Wahlkampf mit zwei U-Ausschüssen
SPÖ und FPÖ wollen ÖVP und Milliardäre untersuchen, die ÖVP kontert mit einem U-Ausschuss gegen Rot-Blau. Vorsitzender beider U-Ausschüsse: Wolfgang Sobotka
Pandemie, Kriege, Korruptionsvorwürfe und viele Rücktritte: Eine außergewöhnliche Legislaturperiode wie die türkis-grüne konnte ja kaum mit einem faden, konventionellen Wahlkampf enden. Stattdessen nehmen sich Rot-Blau und die ÖVP im Frühjahr in zwei unterschiedlichen Untersuchungsausschüssen gegenseitig in die Mangel. Gesetzlich ist das möglich: Theoretisch können sogar drei U-Ausschüsse parallel stattfinden (siehe Infobox).
Das Problem: Selbst für nur einen U-Ausschuss reicht die Zeit kaum. Bei normalem Fristenlauf starten die Befragungen Ende März oder im April. Drei Monate vor der Nationalratswahl – sie könnte am 29. September 2024 stattfinden – muss der Abschlussbericht vorliegen. Damit sich das ausgeht, sind Befragungen bis Anfang Juni möglich. Somit fällt der zwei- bis dreimonatige Befragungszeitraum in den Intensivwahlkampf zur EU-Wahl, die am 9. Juni stattfindet.

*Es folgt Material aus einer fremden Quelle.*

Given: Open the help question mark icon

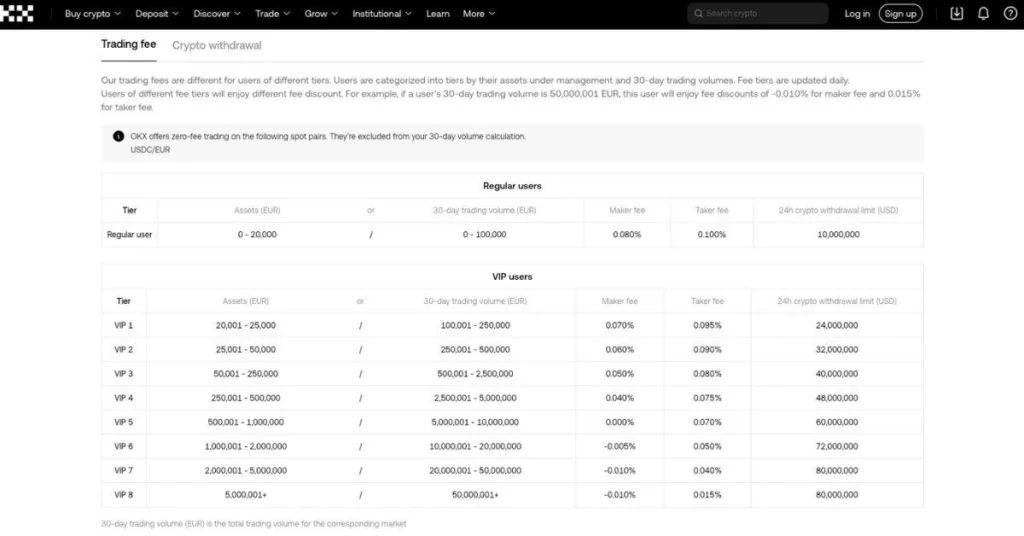Looking at the screenshot, I should click(1009, 14).
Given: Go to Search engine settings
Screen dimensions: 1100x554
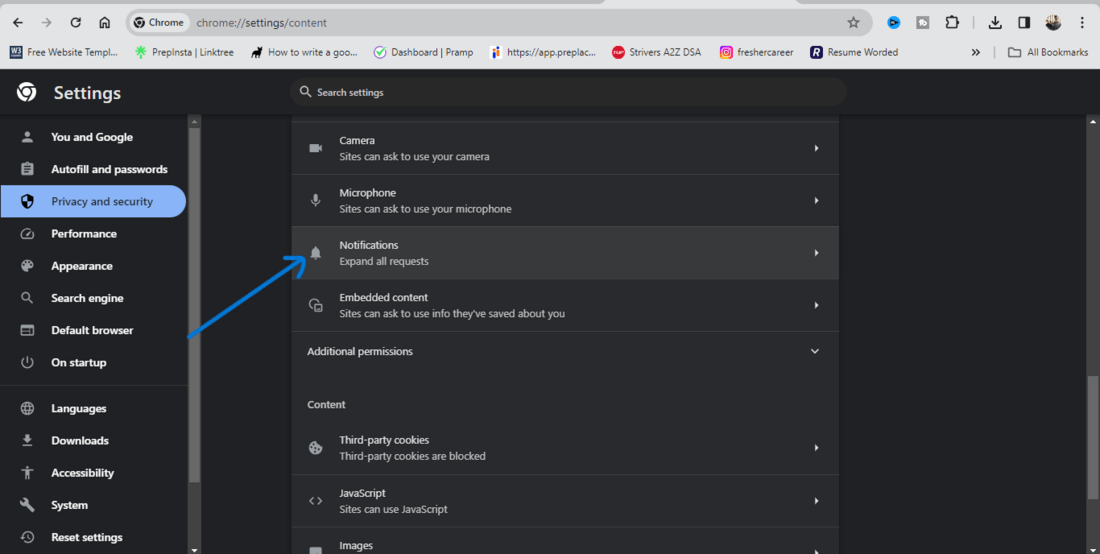Looking at the screenshot, I should (87, 298).
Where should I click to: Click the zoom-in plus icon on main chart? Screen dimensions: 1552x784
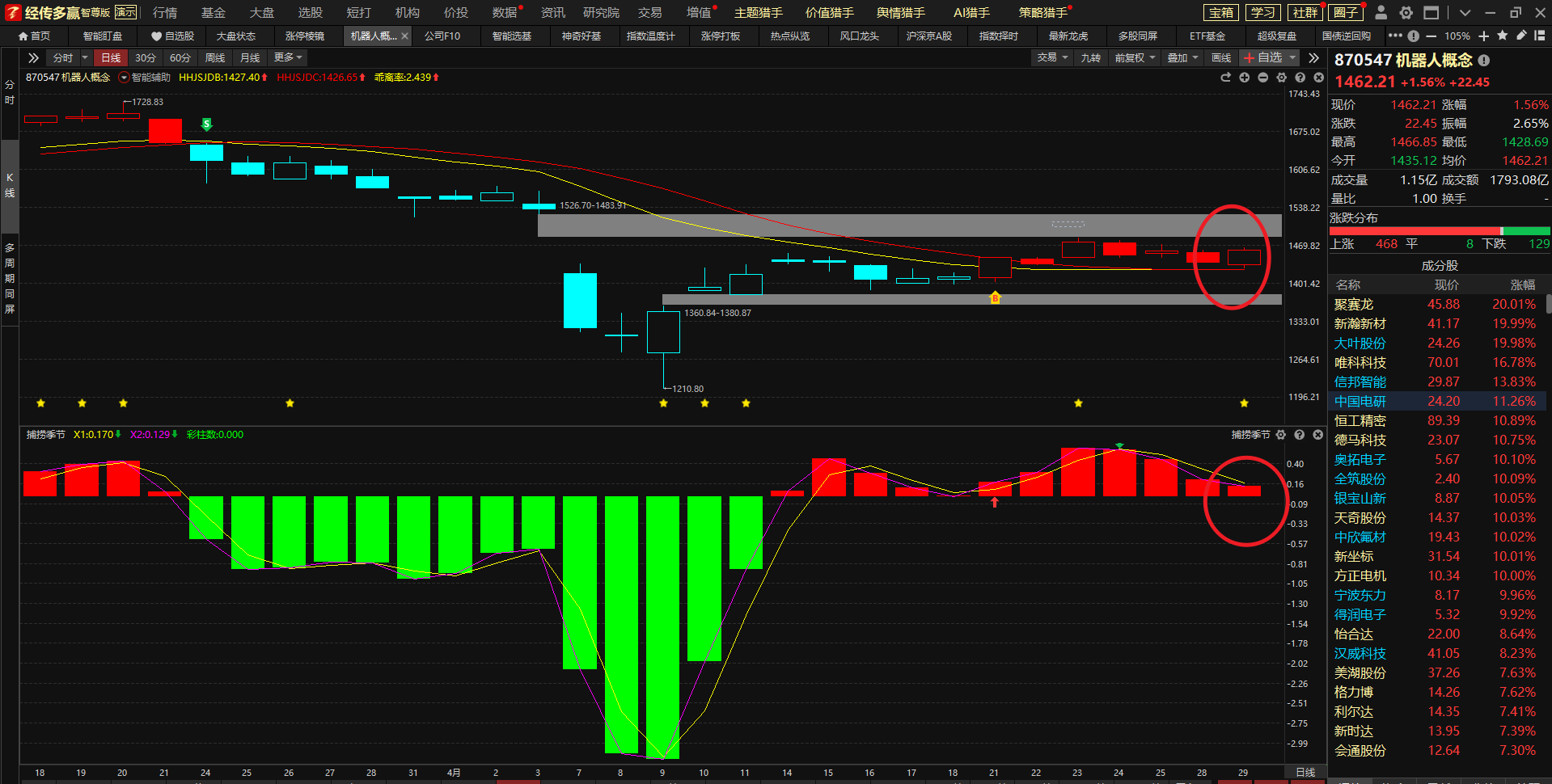[x=1244, y=78]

Was soll wichtiger sein als die Europawahl? Zuerst zum rot-blauen Verlangen, das Kai Jan Krainer (SPÖ) und Christian Hafenecker (FPÖ) Freitagvormittag präsentierten. Sie wollen im „COFAG-Untersuchungsausschuss“unter anderem ergründen, inwiefern ÖVPnahe Milliardäre von CoronaHilfen profitiert haben könnten. Im Fokus: die Unternehmer Siegfried Wolf und René Benko.
Es gehe um Superreiche, nicht um kleine Betriebe, betont Krainer: „Wir werden uns nicht anschauen, was irgendein Friseur ums Eck oder ein Buchladen für Hilfen bekommen hat.“
Aus Sicht der SPÖ eine Gratwanderung: Während sie eine Koalition mit der FPÖ ausschließt, ist Herbert Kickls Partei nun ihr einziger Verbündeter für den – nach Ibiza- und ÖVPKorruptions-U-Ausschuss – dritten U-Ausschuss infolge, der die ÖVP thematisiert. Die SPÖ soll sich in den vergangenen Wochen stark darum bemüht haben, die Neos an Bord zu holen, um den Eindruck des rot-blauen Bündnisses abzuschwächen.
Die Neos lehnten ab: „Es braucht keinen Dauerwahlkampf in mehreren U-Ausschüssen“, meint ihr stellvertretender Klubchef Nikolaus Scherak. Thematisch glauben die Neos an keinen großen Erkenntnisgewinn, sprechen teils von einem „Eat the Rich“-U-Ausschuss.
Hangers Konter
Eine Viertelstunde nach Krainer und Hafenecker tritt ÖVP-Mandatar Andreas Hanger vor die Medien. „Haben Sie mich schon vermisst?“, fragt er lächelnd. Bereits Anfang Oktober sickerte durch, dass die ÖVP alleine einen U-Ausschuss einsetzen will. Ein eMail landete irrtümlich bei den Neos und sorgte für schlechtes Koalitionsklima. Der Grund: Neben SPÖ und FPÖ wollten die Türkisen auch die Regierungsbeteiligung der Grünen untersuchen.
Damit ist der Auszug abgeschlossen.